What you return should be the line containing "Open the MENU label above the graph" and each line after it to the end of the records, copied exactly.
Data provided: Begin
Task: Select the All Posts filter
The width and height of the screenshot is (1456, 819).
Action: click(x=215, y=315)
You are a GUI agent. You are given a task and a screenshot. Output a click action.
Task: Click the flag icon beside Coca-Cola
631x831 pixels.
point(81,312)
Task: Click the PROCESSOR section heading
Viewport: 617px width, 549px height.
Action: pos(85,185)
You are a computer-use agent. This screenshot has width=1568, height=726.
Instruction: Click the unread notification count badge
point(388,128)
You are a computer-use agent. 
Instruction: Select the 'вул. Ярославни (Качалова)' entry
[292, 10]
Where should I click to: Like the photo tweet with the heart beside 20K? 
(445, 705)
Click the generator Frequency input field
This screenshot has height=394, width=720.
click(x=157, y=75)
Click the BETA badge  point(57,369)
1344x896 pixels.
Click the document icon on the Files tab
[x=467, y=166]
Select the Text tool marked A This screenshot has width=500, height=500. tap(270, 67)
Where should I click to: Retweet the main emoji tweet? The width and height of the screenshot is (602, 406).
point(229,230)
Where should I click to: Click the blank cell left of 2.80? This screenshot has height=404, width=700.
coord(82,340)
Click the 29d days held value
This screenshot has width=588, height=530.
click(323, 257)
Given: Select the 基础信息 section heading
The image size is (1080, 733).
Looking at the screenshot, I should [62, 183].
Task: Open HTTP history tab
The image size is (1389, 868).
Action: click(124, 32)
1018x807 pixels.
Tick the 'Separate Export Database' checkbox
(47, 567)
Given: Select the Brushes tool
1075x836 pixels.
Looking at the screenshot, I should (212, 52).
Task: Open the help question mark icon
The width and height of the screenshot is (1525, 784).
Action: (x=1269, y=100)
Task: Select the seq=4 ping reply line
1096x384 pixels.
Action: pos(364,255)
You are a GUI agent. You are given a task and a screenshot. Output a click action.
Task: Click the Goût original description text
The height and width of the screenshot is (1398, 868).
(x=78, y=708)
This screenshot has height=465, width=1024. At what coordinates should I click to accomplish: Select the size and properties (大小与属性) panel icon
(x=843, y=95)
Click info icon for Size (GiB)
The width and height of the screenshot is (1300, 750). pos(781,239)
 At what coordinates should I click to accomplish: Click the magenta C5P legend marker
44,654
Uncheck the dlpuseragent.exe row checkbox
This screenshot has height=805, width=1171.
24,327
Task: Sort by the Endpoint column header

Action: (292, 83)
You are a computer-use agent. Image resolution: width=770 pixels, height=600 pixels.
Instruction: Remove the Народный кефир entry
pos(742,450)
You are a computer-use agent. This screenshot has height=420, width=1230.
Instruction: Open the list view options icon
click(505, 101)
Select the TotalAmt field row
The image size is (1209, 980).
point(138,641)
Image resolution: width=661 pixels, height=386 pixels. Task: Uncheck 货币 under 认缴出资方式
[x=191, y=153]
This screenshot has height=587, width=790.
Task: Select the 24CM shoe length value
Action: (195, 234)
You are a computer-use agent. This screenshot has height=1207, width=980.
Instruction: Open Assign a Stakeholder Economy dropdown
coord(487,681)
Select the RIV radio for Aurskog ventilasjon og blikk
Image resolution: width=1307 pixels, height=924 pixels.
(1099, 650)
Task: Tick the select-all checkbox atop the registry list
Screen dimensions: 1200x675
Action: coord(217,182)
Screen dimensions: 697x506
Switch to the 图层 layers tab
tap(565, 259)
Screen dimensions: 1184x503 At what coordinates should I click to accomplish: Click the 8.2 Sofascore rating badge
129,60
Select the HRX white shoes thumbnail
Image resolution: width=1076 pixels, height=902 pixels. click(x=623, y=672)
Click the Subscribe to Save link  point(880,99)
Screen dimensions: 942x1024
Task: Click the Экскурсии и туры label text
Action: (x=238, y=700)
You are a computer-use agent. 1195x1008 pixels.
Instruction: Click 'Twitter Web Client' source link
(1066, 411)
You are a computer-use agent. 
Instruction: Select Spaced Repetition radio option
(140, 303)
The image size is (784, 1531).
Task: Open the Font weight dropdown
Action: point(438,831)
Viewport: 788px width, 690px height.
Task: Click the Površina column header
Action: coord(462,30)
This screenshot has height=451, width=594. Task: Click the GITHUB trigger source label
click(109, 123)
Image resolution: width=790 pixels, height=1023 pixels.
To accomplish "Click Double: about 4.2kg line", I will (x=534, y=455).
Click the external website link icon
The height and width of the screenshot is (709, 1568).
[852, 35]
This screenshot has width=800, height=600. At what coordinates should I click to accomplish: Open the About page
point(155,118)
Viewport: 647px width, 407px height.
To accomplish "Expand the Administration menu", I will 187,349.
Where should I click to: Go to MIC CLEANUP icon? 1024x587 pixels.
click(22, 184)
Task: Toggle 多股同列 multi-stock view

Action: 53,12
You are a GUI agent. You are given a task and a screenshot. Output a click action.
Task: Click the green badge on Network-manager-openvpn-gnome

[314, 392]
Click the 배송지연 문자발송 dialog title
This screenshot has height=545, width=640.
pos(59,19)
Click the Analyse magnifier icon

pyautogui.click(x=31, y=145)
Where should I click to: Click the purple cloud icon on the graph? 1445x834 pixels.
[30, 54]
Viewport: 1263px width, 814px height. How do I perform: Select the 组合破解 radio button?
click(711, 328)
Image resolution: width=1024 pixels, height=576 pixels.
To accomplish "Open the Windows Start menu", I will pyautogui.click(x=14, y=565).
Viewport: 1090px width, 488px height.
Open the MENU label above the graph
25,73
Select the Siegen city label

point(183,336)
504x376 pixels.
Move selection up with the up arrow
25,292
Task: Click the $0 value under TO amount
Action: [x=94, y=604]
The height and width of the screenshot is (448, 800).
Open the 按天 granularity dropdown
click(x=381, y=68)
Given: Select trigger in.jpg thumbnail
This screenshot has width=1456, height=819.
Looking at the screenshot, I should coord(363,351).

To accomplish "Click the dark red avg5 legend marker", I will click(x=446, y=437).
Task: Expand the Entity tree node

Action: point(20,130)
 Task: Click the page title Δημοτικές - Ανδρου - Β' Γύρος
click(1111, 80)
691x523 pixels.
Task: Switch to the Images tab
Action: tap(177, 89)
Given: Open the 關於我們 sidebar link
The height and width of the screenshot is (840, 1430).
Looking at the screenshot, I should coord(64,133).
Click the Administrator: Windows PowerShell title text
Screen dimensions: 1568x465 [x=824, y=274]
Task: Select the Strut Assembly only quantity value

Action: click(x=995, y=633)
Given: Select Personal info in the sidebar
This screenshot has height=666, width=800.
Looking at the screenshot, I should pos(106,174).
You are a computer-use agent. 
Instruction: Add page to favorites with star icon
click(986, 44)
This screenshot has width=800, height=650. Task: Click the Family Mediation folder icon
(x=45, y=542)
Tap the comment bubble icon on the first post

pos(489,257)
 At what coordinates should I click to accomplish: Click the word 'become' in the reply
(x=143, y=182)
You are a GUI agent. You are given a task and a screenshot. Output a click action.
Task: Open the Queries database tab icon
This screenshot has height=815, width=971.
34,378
Data provided: End
* _Task result_:
Open the MENU label above the graph
25,73
Select the Siegen city label

point(183,336)
504x376 pixels.
Move selection up with the up arrow
25,292
Task: Click the $0 value under TO amount
Action: [x=94, y=604]
The height and width of the screenshot is (448, 800).
Open the 按天 granularity dropdown
click(x=381, y=68)
Given: Select trigger in.jpg thumbnail
This screenshot has width=1456, height=819.
Looking at the screenshot, I should coord(363,351).

To accomplish "Click the dark red avg5 legend marker", I will click(x=446, y=437).
Task: Expand the Entity tree node

Action: point(20,130)
 Task: Click the page title Δημοτικές - Ανδρου - Β' Γύρος
click(1111, 80)
691x523 pixels.
Task: Switch to the Images tab
Action: tap(177, 89)
Given: Open the 關於我們 sidebar link
The height and width of the screenshot is (840, 1430).
Looking at the screenshot, I should coord(64,133).
Click the Administrator: Windows PowerShell title text
Screen dimensions: 1568x465 [x=824, y=274]
Task: Select the Strut Assembly only quantity value

Action: click(x=995, y=633)
Given: Select Personal info in the sidebar
This screenshot has height=666, width=800.
Looking at the screenshot, I should pos(106,174).
You are a computer-use agent. 
Instruction: Add page to favorites with star icon
click(986, 44)
This screenshot has width=800, height=650. Task: Click the Family Mediation folder icon
(x=45, y=542)
Tap the comment bubble icon on the first post

pos(489,257)
 At what coordinates should I click to accomplish: Click the word 'become' in the reply
(x=143, y=182)
You are a GUI agent. You are given a task and a screenshot. Output a click action.
Task: Open the Queries database tab icon
This screenshot has height=815, width=971.
34,378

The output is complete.